Note that the law does not require notification in all instances of data breach. The Data Privacy Act specifically requires notification only when sensitive personal information, or other information that may be used to enable fraud, has been compromised. Such determination is left to the personal information controller and the National Privacy Commission.

If warranted and called for, the notification should at least: (a) describe the nature of the breach; (b) the sensitive personal information possibly involved; and (c) the measures taken by the entity to address the breach.

Sec. 39 of the IRR of the Data Privacy Act further provides that the notification shall also include measures taken to reduce the harm or negative consequences of the breach, the representatives of the personal information controller, including their contact details, from whom the data subject can obtain additional information about the breach, and any assistance to be provided to the affected data subjects.

When notification is delayed, unnecessary

Even though mandated by law to notify affected parties of the data breach at the earliest opportunity possible, the personal information controller may choose to postpone doing so. However, postponement must only be to the extent necessary to determine the scope of the breach, to prevent further disclosures, or to restore reasonable integrity to the information and communications system.

Delaying the notification is likewise allowed if, in the considered opinion of the National Privacy Commission, the notification may hinder the progress of a criminal investigation related to a serious breach.

It is crucial to note, though, that prompt or even delayed notification is not necessary in all incidents of data breach. The Data Privacy Act provides two instances when the personal information controller is no longer statutorily required to notify its clients of an incidence of breach.

Notification may be dispensed with where, in the Commission’s reasonable judgment, such notification would not be in the public interest or in the interests of the affected data subject.
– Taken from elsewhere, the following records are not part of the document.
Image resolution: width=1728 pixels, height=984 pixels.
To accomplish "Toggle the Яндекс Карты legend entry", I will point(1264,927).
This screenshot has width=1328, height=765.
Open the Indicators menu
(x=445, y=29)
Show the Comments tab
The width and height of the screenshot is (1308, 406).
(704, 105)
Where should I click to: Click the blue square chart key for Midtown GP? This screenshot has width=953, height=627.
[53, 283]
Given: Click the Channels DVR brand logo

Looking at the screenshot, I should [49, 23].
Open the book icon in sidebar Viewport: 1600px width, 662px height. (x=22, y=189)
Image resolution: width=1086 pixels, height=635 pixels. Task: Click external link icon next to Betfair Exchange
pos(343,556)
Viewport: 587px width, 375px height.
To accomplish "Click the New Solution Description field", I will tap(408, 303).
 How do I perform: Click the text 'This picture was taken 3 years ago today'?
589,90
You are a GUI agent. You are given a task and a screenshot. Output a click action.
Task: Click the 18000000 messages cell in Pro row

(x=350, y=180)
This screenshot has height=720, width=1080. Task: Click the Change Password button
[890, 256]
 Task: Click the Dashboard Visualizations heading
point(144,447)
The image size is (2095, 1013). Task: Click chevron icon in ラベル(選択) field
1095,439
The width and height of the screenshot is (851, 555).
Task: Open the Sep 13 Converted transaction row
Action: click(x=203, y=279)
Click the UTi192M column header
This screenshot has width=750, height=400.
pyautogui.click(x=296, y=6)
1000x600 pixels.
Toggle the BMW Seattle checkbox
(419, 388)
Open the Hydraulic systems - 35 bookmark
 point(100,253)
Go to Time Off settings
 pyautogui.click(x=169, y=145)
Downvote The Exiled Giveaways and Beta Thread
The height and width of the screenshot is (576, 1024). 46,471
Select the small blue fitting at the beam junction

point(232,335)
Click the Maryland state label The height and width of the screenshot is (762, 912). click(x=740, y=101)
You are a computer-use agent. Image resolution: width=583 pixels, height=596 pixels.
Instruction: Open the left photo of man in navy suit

Notwithstanding the foregoing, failure to notify stakeholders of security breaches involving sensitive personal information when required to do so exposes the responsible parties to criminal liability.

Section 30 of the Data Privacy Act imposes a penalty of imprisonment of one (1) year and six (6) months to five (5) years and a fine of not less than five hundred thousand pesos (PHP 500,000.00) but not more than one million pesos (PHP 1,000,000.00) on persons who, after having knowledge of a security breach and of the obligation to notify the National Privacy Commission, intentionally or by omission conceal the fact of such security breach.

Section 34 of the same law provides that if the offender is a corporation, partnership or any juridical person, the penalty shall be imposed upon the responsible officers, as the case may be, who participated in, or by their gross negligence, allowed the commission of the crime.

All told, an information-driven world requires a greater degree of privacy-consciousness. It also effectively negates a lackadaisical attitude toward personal information. And while it is reassuring to know that security is constantly being beefed up to protect data, it is well within the affected public’s right to be notified promptly should any of their sensitive personal information be compromised.